As críticas jamais se referem ao regime russo, que proibiu o uso da palavra guerra, restringiu a liberdade de expressão e o direito de manifestação, condenando a 15 anos de prisão todos os que se opuserem à verdade oficial. Negam-se a condenar Moscou, seja porque Putin é o grande apoiador dos partidos de extrema-direita no mundo, seja em nome do anti-imperialismo americano. Vindos da esquerda stalinista como da direita extrema, se insurgem contra o que consideram ser uma “deriva autoritária” e a imposição do “pensamento único” na abordagem da guerra na Ucrânia. Vão ainda mais longe na sua ânsia negacionista, usam e abusam das mensagens desinformadoras sobre a invasão, por exemplo ao levantar dúvidas sobre os autores do massacre de Bucha, o que os coloca num plano próximo da infâmia. Espalham fake news, sendo que alguns pseudojornalistas convertidos em pseudo-experts em relações internacionais, não se envergonham em receber ordens diretamente do Kremlin ou do « ideólogo » do regime, Aleksander Dugin, muito próximo do « filósofo » Olavo de Carvalho.
Para estes, stalinistas e ultradireitistas, o regime russo é uma democracia “relativa”, expressão criada, vale a pena lembrar, pelo ditador Ernesto Geisel para explicar que o Brasil sob o jugo militar não era um regime autocrático.
Aqueles que recusam uma palavra de solidariedade para com a luta do povo ucraniano contra o invasor, pelo fato de existirem organizações “fascistas e neonazistas”, ainda não perceberam (porque se negam a fazê-lo) que a agressão russa, ao invés de “desnazificar” a Ucrânia, contribui para o reforço da extrema-direita.
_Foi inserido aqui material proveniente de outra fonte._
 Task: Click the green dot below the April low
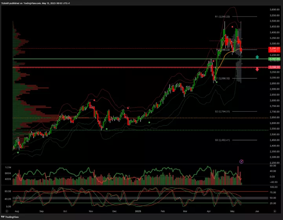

E não apenas dentro do território ucraniano. No entanto, dizem-se humanistas.
É hora de dar nome aos bois. O invasor é quem invade, a vítima é o invadido. Simples assim. Quem nega a verdade quer reescrever a história, e quem o faz é revisionista.
O risco de aceitarmos o revisionismo é que fechemos os olhos para os fatos e achemos natural a ameaça de uma guerra nuclear, saída da boca de Sergei Lavrov, o homem que teve a impudência de pedir que a comunidade internacional pare de livrar armas à Ucrânia. O perigo de baixarmos a guarda é que não nos rebelemos quando mísseis são atirados contra alvos residenciais em Kiev, a poucos metros do secretário-geral da ONU, que representa, queiramos ou não, os 8 bilhões de habitantes da nossa casa comum.
Os mísseis russos disparados da Crimeia contra Kiev quando Antonio Guterres se reunia com Volodymyr Zelensky e que mataram a jornalista ucraniana Vira Hyrych, da Rádio Liberdade, foram a prova definitiva de que Putin não negociará, a não ser para evitar uma derrota demasiado humilhante.
Hoje, no momento em que a guerra muda de natureza, ainda há quem minimize a invasão da Ucrânia, da mesma forma que se negou a pandemia, uma “simples gripezinha”. Lembram?
Amanhã, quem sabe, fecharemos os olhos para aqueles que reescrevem a história para negar o holocausto, o genocídio armênio, o ruandês, a apartheid, os territórios ocupados por Israel e, por que não, a ditadura civil-militar brasileira e o nazifascismo bolsonarista.
Delírio? Não, certamente não, pois já estamos a caminho da barbárie, e como diz o ditado gaulês “Impossible n’est pas français!”, impossível não é francês, nem tampouco português.